The artist is known for her pieces and actions based on the observation of the reality which is the closest to her. Her triptych Supermother, her Is Your Mind Full of Good? neon or the self-portraits from the Scribble Over Me series were made in collaboration with her sons. Now, just as in the case of the above-mentioned projects, Jabłońska elaborates on her son’s quote found in the family archive: „Nothingness is all that does not exist and everything that exists is nothingness. Nothingness is like a whirlpool which constantly sucks things in”.
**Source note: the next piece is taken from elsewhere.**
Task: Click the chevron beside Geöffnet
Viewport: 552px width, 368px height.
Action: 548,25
As a result, another installation which consists of several elements, was made. It refers both to the quoted phrase and the place where the artist has lived for over a decade. The landscape which surrounds her and, above all, a unique kind of distancing, are the reason for a kind of conscious resignation or even doubt, which leads to a form of “a personal abandonment”, which she has been practising by the Vistula river, at its 788th kilometre. As she herself declares: “You could say that I have disappeared by this river, that it has become my obsession, that the place has sucked me in.” It is not easy to translate the state and landscape she creates into a visual language. How to close the unlimited space of the earth, the sky and water? How to show a constant change?
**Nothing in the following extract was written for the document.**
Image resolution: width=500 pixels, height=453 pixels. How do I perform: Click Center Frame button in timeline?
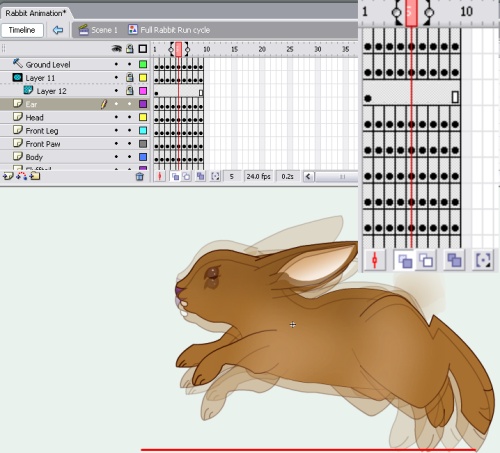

Elżbieta Jabłońska is an artist whose work has earned its own important position in Polish contemporary art. She mainly creates installations, photographs, films, performances or space and time-based activities. She is an independent and somewhat rebellious artist who eludes all attempts to fit her work into the current of socially engaged, participatory, critical art or to classify it as feminist or post-feminist art.
Ela Jabłońska’s art is the kind of reflection on the world around us and ourselves which involves a lot of humility and honesty towards the everyday, mundane life. It is the “life” with a capital “L” that she turns into art. The seemingly trivial, unimportant and, in some sense, invisible or transparent matters are the material of which she creates her “home” or life art. As she does this, she says “she is convinced that what matters the most in life is life”. She tries to make her audience aware of this and remind them about it every step of the way.
Elżbieta Jabłońska (2021):
As I started working on the exhibition again, searched the information about the history of the gallery’s building and focused on its primary function, I decided to subject the exhibition space to visual and sound examination. The historical seems particularly important in the face of the latest social and climate problems. Using the gesture of a certain “Reconstruction” allowed us to not only make a reference to the past but also to show the “uncertain” future prospects.